In other respects it is difficult to identify clear and consistent boundaries between two sets of buildings, comprising those that indisputably belong in a list of castles and those that do not.
[7] Castles continued to be built in England for several hundred years, reaching a peak of military sophistication in the late 13th century.
[10] In the far north of England, where conditions remained unsettled, fortified buildings continued to be built as late as the 16th century, not only by the rich and powerful but by any with adequate means, as defence not against great armies, but against the notorious Border Reivers.
Typically, a castle was the residence of a feudal lord, providing the owner with a secure base from which to control his lands,[12] and also a symbol of wealth and power.
Earlier fortified structures, such as the Saxon burh or the Iron Age hillfort, provided public or communal defences,[13] as did medieval town or city walls.
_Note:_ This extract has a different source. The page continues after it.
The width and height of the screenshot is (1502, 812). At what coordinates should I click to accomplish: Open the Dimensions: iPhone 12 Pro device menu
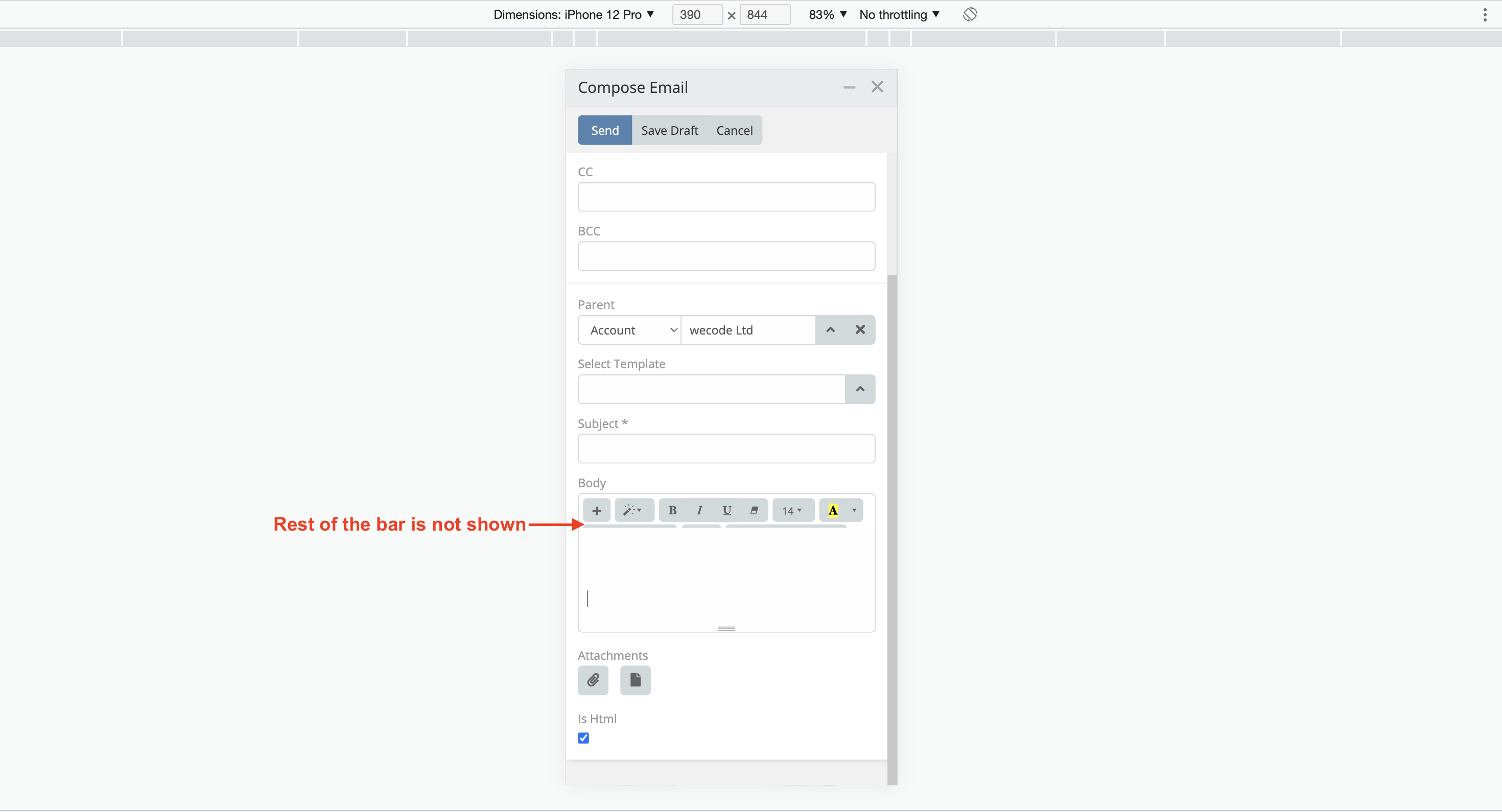click(x=572, y=14)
By the 16th century the role of fortifications had changed once more with the development of artillery capable of breaching even thick stone walls.
In the reign of Henry VIII, fears of invasion[14] led to the building of a series of new fortresses along the south coast of England,[15] known as the Device Forts or Henrician Castles.
These were designed to use and to defend against artillery, and since they were not private residences, but national fortifications, they do not possess what architectural historians have come to see as the defining characteristics of a castle.
[16] Nonetheless, they are visibly castle-like, being compact, with battlemented walls, squat turrets and sometimes a keep; and they were the last generation of fortresses in England to be known as castles, long before architectural historians began to argue that they should not be.
[17] One of them, Pendennis Castle, was one of the last Royalist strongholds to fall to the Parliamentarians during the English Civil War—starvation forcing surrender after a siege of five months.
Once fortifications had become altogether redundant, it became increasingly rare in England for new buildings to be described as castles, in contrast to France, where country houses continued to be known as châteaux.
Once no longer needed as fortresses, castles – if they were not abandoned – were, over the centuries, adapted and modernised to make them more suitable for continued use as residences:[20] large windows were inserted in defensive walls, as at Lumley; outer walls were demolished or lowered to open up views from within, as at Raby; new residential ranges were built to improve and extend accommodation, as at Windsor.
Some castles were restored after falling into ruin, like Bamburgh;[21] others, like Belvoir, were demolished and rebuilt, retaining little or none of the original structure.
Some of the pele towers of Northern England are included, but the more modest fortified buildings known as bastles are not, though the distinction between them is not always altogether clear.
However carefully the criteria for including a building or site on this list are set out, borderline cases are inevitable.